- DATA EXCERPTS:
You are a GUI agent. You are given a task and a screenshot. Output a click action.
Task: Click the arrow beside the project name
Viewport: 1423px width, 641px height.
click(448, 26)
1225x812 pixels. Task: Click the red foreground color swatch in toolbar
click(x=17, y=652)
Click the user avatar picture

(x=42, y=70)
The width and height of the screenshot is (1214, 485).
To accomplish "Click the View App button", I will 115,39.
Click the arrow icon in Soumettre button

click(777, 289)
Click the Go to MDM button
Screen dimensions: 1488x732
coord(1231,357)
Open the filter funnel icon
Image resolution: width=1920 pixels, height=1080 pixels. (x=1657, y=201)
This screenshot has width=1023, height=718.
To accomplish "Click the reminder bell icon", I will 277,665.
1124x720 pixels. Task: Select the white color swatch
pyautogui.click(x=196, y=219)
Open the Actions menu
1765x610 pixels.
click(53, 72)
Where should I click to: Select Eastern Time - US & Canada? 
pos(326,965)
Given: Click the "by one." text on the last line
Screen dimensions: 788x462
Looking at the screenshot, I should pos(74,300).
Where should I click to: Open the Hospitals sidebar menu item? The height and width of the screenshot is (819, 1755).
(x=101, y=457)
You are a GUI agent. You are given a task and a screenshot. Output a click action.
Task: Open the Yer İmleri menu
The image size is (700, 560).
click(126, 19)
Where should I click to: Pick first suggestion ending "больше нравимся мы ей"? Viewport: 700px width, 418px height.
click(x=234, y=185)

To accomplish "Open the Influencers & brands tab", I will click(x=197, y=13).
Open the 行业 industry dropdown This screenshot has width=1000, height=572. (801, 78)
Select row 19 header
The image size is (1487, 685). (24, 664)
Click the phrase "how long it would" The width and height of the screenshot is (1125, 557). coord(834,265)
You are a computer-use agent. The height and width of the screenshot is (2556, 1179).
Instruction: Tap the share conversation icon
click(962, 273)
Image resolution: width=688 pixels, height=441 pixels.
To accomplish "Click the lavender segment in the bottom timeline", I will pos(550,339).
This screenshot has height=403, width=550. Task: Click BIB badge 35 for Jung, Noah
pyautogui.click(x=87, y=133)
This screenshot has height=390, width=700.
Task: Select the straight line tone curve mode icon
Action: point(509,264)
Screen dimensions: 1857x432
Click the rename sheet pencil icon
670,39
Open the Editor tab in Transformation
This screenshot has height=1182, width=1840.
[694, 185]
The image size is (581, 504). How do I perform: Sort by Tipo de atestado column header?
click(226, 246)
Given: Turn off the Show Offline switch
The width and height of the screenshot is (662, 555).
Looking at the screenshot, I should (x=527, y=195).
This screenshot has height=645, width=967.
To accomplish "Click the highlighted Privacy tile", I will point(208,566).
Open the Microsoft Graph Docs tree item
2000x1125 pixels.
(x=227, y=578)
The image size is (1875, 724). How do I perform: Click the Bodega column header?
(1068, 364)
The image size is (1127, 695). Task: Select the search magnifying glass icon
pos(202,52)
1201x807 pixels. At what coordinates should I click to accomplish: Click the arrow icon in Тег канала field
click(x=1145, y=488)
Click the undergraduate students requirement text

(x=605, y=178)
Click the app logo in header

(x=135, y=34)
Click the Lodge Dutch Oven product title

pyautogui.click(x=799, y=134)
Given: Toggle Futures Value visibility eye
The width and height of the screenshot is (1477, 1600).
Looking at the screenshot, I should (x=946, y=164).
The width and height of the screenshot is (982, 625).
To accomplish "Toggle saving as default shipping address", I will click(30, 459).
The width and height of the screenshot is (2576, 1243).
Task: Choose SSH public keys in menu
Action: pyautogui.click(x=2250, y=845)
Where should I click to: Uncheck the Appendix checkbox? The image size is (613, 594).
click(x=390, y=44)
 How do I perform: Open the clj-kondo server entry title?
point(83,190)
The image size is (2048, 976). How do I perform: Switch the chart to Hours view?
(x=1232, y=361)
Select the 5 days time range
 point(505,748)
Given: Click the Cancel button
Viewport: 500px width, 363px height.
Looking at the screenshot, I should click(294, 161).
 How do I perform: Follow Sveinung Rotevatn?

- WHAT IS BEING ASKED: Reproduce the part that opens with the line containing "1201x807 pixels. At" and closes with the line containing "Looking at the screenshot, I should (x=946, y=164).", substituting "graduate students" for "undergraduate students" and changing nothing else.

- RESULT OF THIS TASK:
1201x807 pixels. At what coordinates should I click to accomplish: Click the arrow icon in Тег канала field
click(x=1145, y=488)
Click the graduate students requirement text

(x=605, y=178)
Click the app logo in header

(x=135, y=34)
Click the Lodge Dutch Oven product title

pyautogui.click(x=799, y=134)
Given: Toggle Futures Value visibility eye
The width and height of the screenshot is (1477, 1600).
Looking at the screenshot, I should (x=946, y=164).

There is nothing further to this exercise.